> Exercise directions: Each time a line of the listing holds "height", copy that line.

> Records provided:
/---
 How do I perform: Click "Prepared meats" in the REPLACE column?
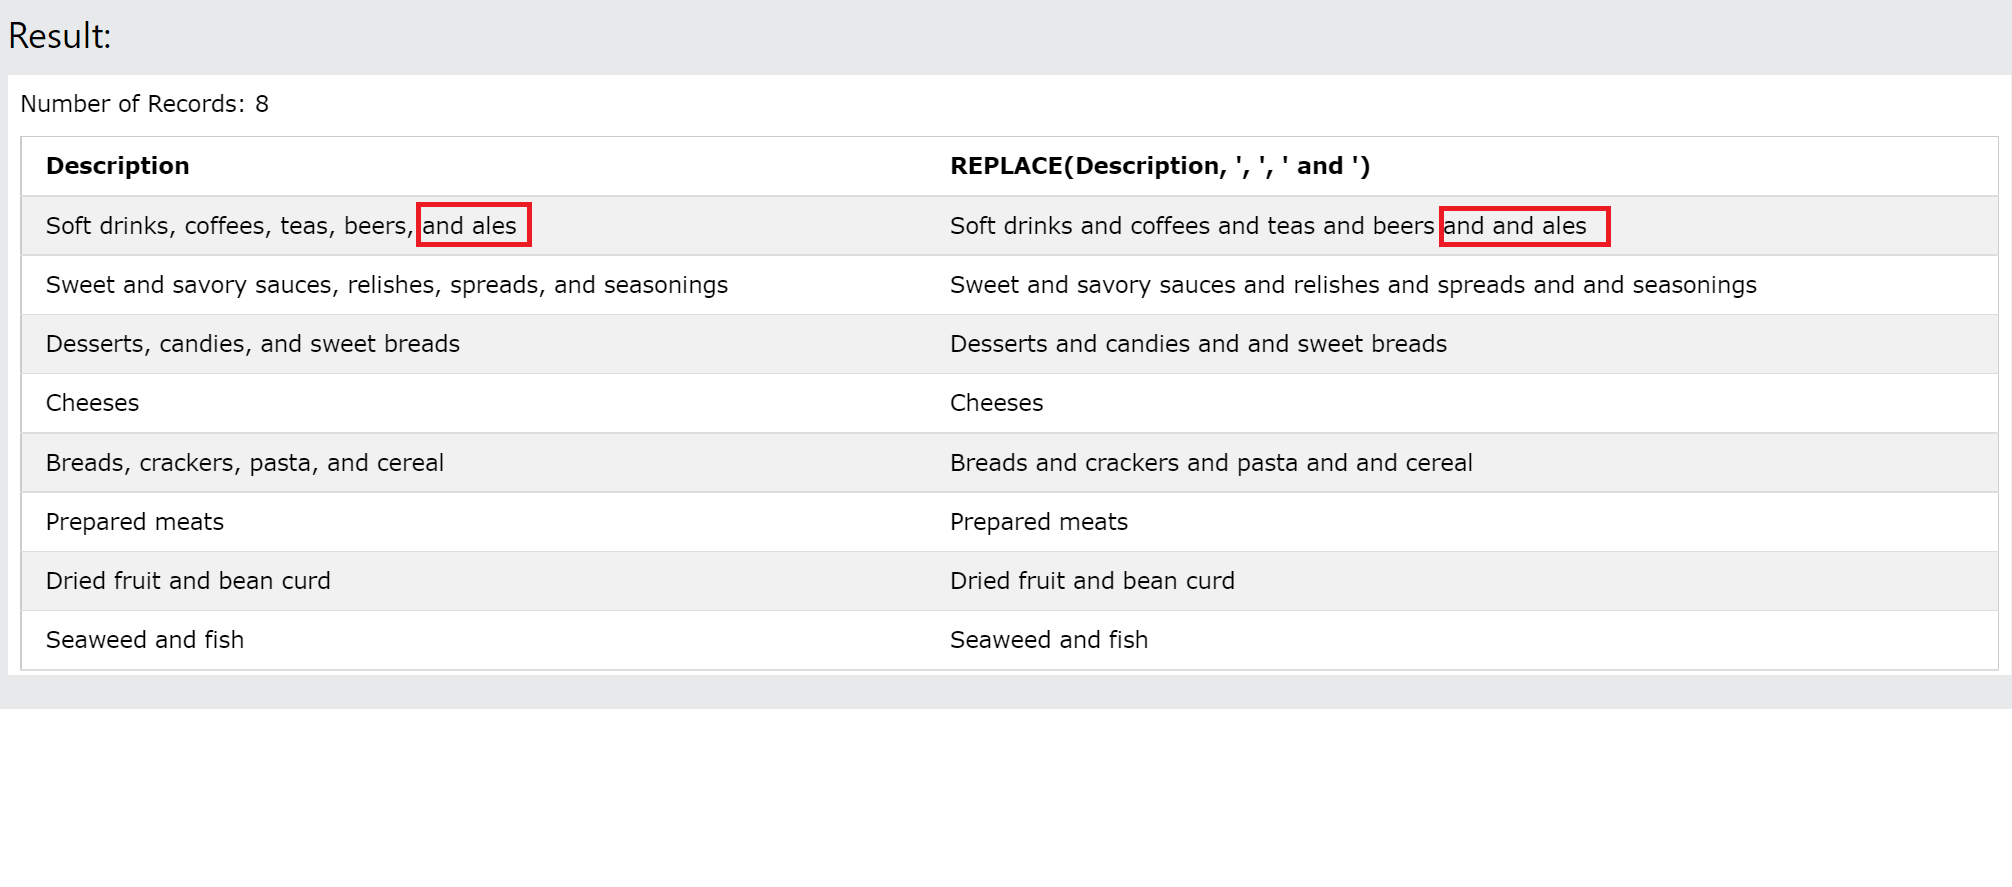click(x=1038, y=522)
\---
/---
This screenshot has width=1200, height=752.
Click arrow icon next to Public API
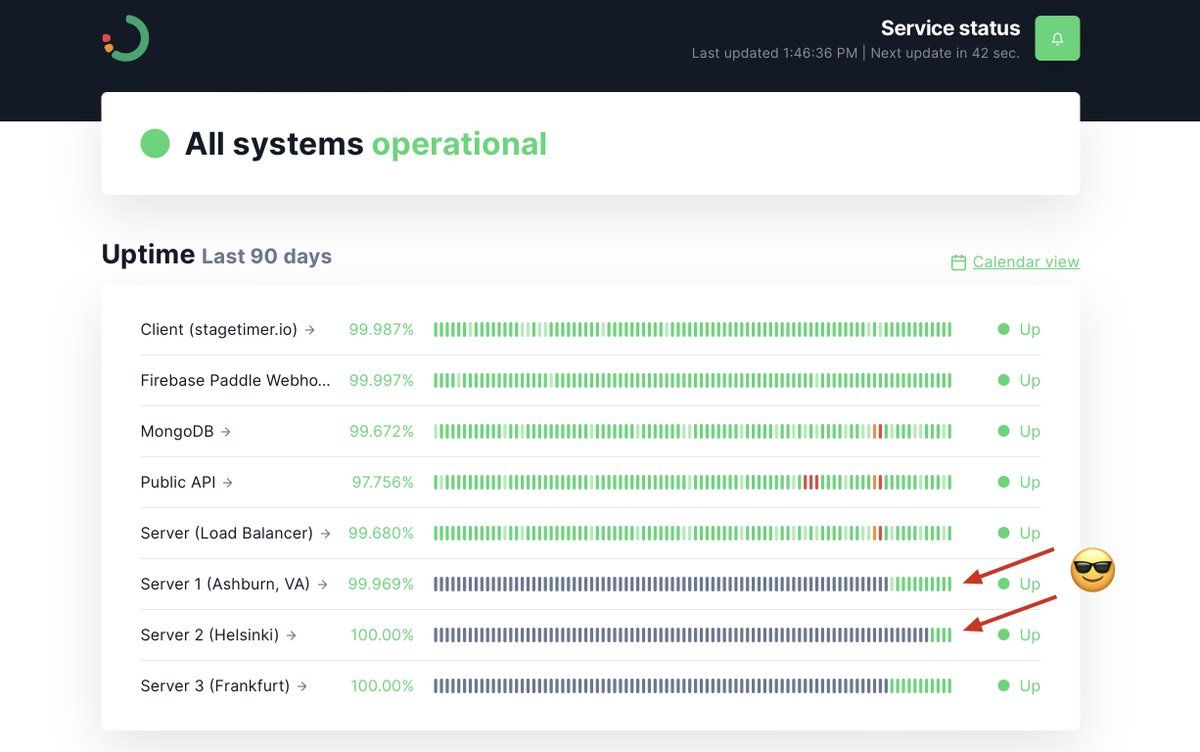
\---
/---
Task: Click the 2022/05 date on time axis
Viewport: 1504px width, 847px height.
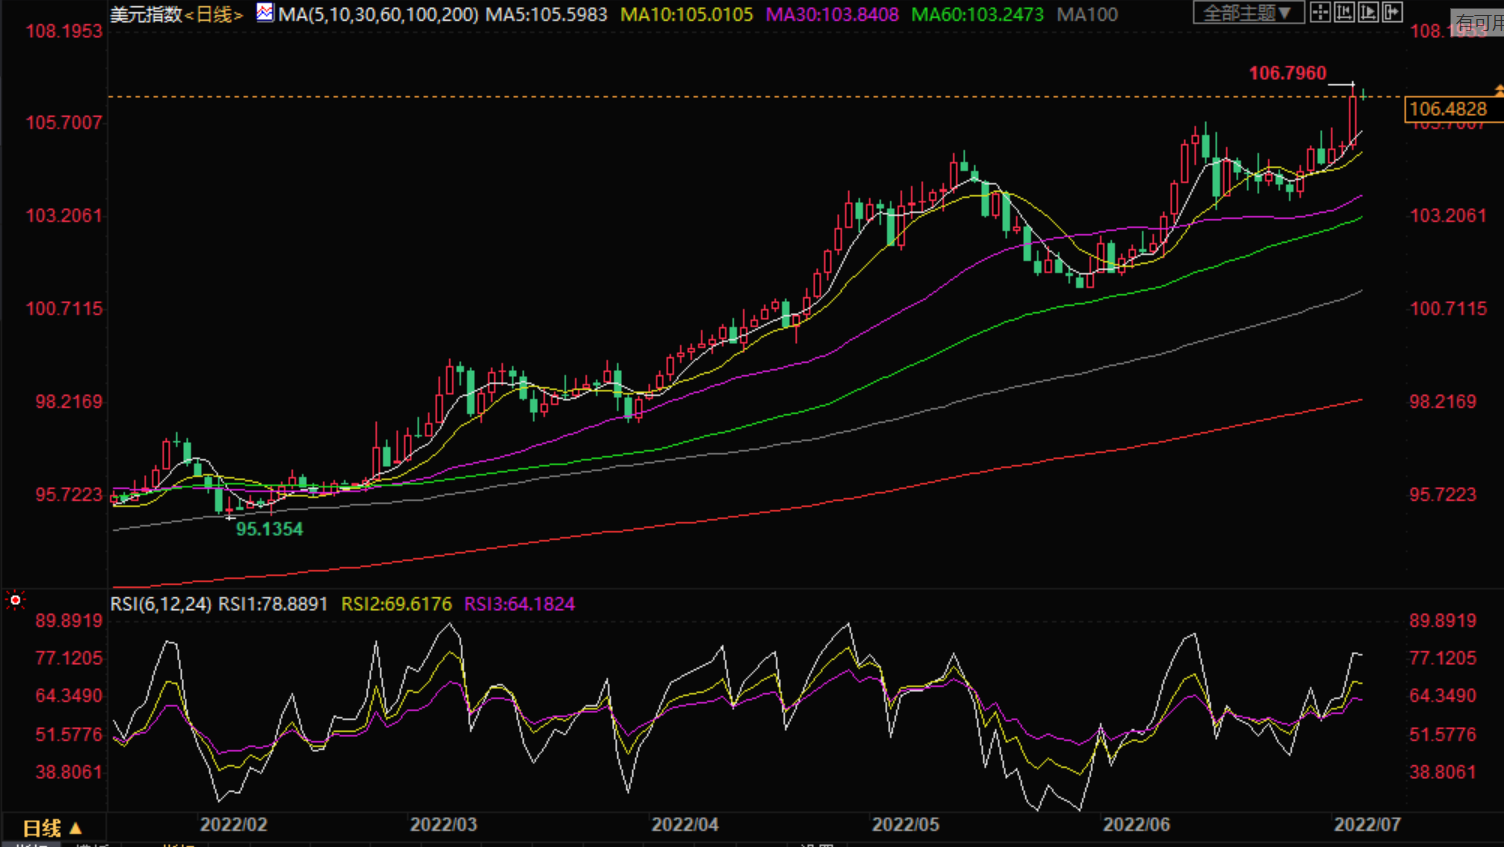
\---
> Exercise answer:
This screenshot has width=1200, height=752.
Viewport: 1504px width, 847px height.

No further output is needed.